** START Recorded data **

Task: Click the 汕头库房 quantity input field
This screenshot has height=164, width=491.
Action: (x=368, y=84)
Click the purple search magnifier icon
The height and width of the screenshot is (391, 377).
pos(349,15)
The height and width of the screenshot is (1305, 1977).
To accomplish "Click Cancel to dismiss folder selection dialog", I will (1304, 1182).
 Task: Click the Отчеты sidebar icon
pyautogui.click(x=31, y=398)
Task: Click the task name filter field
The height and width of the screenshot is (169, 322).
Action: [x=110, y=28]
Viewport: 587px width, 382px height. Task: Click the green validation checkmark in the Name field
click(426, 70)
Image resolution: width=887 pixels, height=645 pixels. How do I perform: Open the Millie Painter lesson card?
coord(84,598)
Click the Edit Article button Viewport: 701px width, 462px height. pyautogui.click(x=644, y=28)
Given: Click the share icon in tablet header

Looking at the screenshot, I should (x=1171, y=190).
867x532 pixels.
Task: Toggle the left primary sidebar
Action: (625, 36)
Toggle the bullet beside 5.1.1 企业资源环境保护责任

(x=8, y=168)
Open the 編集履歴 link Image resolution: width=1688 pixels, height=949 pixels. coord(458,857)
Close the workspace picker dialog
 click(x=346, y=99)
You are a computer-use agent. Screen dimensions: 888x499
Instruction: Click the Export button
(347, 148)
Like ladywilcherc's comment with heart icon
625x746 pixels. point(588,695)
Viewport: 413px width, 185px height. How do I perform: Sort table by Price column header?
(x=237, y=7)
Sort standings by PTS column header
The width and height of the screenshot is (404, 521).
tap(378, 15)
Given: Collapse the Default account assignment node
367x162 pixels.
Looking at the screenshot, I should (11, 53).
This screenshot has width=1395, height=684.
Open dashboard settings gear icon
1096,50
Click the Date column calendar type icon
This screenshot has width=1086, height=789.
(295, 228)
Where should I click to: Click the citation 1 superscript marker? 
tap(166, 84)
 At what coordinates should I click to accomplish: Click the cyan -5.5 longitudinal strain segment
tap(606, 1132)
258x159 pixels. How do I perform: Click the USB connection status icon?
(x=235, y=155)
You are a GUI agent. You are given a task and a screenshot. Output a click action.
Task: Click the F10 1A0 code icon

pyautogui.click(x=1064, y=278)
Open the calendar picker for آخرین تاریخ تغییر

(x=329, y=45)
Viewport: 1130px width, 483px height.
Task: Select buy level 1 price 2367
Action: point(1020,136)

** END Recorded data **

(Set task) Reproduce all of the records above, swapping "column header" for "column heading" and leaving everything else unchanged.

(Result for this exercise)
Task: Click the 汕头库房 quantity input field
This screenshot has height=164, width=491.
Action: (x=368, y=84)
Click the purple search magnifier icon
The height and width of the screenshot is (391, 377).
pos(349,15)
The height and width of the screenshot is (1305, 1977).
To accomplish "Click Cancel to dismiss folder selection dialog", I will (1304, 1182).
 Task: Click the Отчеты sidebar icon
pyautogui.click(x=31, y=398)
Task: Click the task name filter field
The height and width of the screenshot is (169, 322).
Action: [x=110, y=28]
Viewport: 587px width, 382px height. Task: Click the green validation checkmark in the Name field
click(426, 70)
Image resolution: width=887 pixels, height=645 pixels. How do I perform: Open the Millie Painter lesson card?
coord(84,598)
Click the Edit Article button Viewport: 701px width, 462px height. pyautogui.click(x=644, y=28)
Given: Click the share icon in tablet header

Looking at the screenshot, I should (x=1171, y=190).
867x532 pixels.
Task: Toggle the left primary sidebar
Action: (625, 36)
Toggle the bullet beside 5.1.1 企业资源环境保护责任

(x=8, y=168)
Open the 編集履歴 link Image resolution: width=1688 pixels, height=949 pixels. coord(458,857)
Close the workspace picker dialog
 click(x=346, y=99)
You are a computer-use agent. Screen dimensions: 888x499
Instruction: Click the Export button
(347, 148)
Like ladywilcherc's comment with heart icon
625x746 pixels. point(588,695)
Viewport: 413px width, 185px height. How do I perform: Sort table by Price column heading?
(x=237, y=7)
Sort standings by PTS column heading
The width and height of the screenshot is (404, 521).
tap(378, 15)
Given: Collapse the Default account assignment node
367x162 pixels.
Looking at the screenshot, I should (11, 53).
This screenshot has width=1395, height=684.
Open dashboard settings gear icon
1096,50
Click the Date column calendar type icon
This screenshot has width=1086, height=789.
(295, 228)
Where should I click to: Click the citation 1 superscript marker? 
tap(166, 84)
 At what coordinates should I click to accomplish: Click the cyan -5.5 longitudinal strain segment
tap(606, 1132)
258x159 pixels. How do I perform: Click the USB connection status icon?
(x=235, y=155)
You are a GUI agent. You are given a task and a screenshot. Output a click action.
Task: Click the F10 1A0 code icon

pyautogui.click(x=1064, y=278)
Open the calendar picker for آخرین تاریخ تغییر

(x=329, y=45)
Viewport: 1130px width, 483px height.
Task: Select buy level 1 price 2367
Action: point(1020,136)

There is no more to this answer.